Hayman Reese a Division of Trimas Corporation Pty Ltd v AFMEPKIU (No 2) [2001] FCA 1328 cited

BHP Steel (AIS) Pty Ltd v Construction, Forestry, Mining and Energy Union (2000) 102 IR 275 cited

Email Ltd v Automotive, Food, Metals, Engineering, Printing and Kindred Industries Union [2000] FCA 1932 referred

Pioneer Concrete Services Ltd v Galli [1985] VR 675 referred

Ashbury v Reid [1961] WAR 49 considered

Australian Securities and Investments Commission v Doyle (2001) 38 ACSR 606 referred

R v Lam (1990) 46 A Crim R 402 referred

R v Tannous (1987) 10 NSWLR 303 referred

R v Buckett (1985) 132 ALR 669 referred

Yorke v Lucas (1983) 49 ALR 672 cited

Theiss Contractors Pty Ltd v Construction, Forestry, Mining and Energy Union [1999] FCA 407, (1999) 92 IR 221 referred

Belan v National Union of Workers [2001] FCA 724 cited

Cooper Brookes (Wollongong) Pty Ltd v Federal Commissioner of Taxation [1981] HCA 26; (1981) 147 CLR 297 applied

Miller v University of New South Wales [2000] FCA 1563 referred

Amcor Packaging (Australia) Pty Ltd v Automotive, Food, Metals, Engineering, Printing and Kindred Industries Union [1999] VSC 434 cited

ACI Operations Pty Ltd v Automotive, Food, Metals, Engineering, Printing & Kindred Industries Union (2000) 96 IR 228 cited

Greg McCarry "Industrial Action under the Workplace Relations Act 1996 (Cth)" (1997) 10 Australian Journal of Labour Law 133

EMWEST PRODUCTS PTY LTD T/AS EMAIL METERING (ABN 78 002 894 224) v AUTOMOTIVE, FOOD, METALS, ENGINEERING, PRINTING & KINDRED INDUSTRIES UNION

V 985 of 2001

KENNY J

6 FEBRUARY 2002

MELBOURNE

IN THE FEDERAL COURT OF AUSTRALIA

VICTORIA DISTRICT REGISTRY

V 985 OF 2001

BETWEEN:

EMWEST PRODUCTS PTY LIMITED T/AS EMAIL METERING (ABN 78 002 894 224)

Applicant

AND:

AUTOMOTIVE FOOD METALS ENGINEERING PRINTING & KINDRED INDUSTRIES UNION

Respondent

JUDGE:

KENNY J

DATE OF ORDER:

6 FEBRUARY 2002

WHERE MADE:

MELBOURNE

THE COURT ORDERS THAT:

The application be dismissed.

Note: Settlement and entry of orders is dealt with in Order 36 of the Federal Court Rules.

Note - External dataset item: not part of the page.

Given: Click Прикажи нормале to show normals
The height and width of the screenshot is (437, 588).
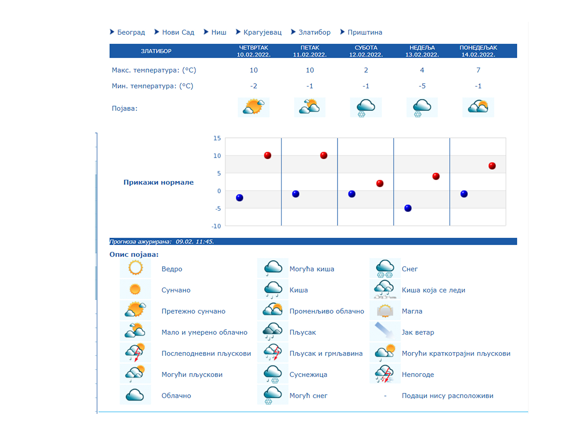Looking at the screenshot, I should pyautogui.click(x=158, y=182).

IN THE FEDERAL COURT OF AUSTRALIA

VICTORIA DISTRICT REGISTRY

V 985 OF 2001

BETWEEN:

EMWEST PRODUCTS PTY LIMITED T/AS EMAIL METERING (ABN 78 002 894 224)

Applicant

AND:

AUTOMOTIVE, FOOD, METALS, ENGINEERING, PRINTING & KINDRED INDUSTRIES UNION

Respondent

JUDGE:

KENNY J

DATE:

6 FEBRUARY 2002

PLACE:

MELBOURNE

REASONS FOR JUDGMENT

1 At the trial of this matter on 29 October 2001, Emwest Products Pty Limited ("Emwest") sought declaratory and injunctive relief against the Automotive, Food, Metals, Engineering, Printing & Kindred Industries Union ("the union") upon the ground of an alleged contravention, or threatened contravention, of s 170MN of the Workplace Relations Act 1996 (Cth) ("the Act"). Emwest did not pursue its original application for a penalty. Upon certain undertakings, including the usual undertaking as to damages, the Court had earlier granted Emwest interlocutory relief.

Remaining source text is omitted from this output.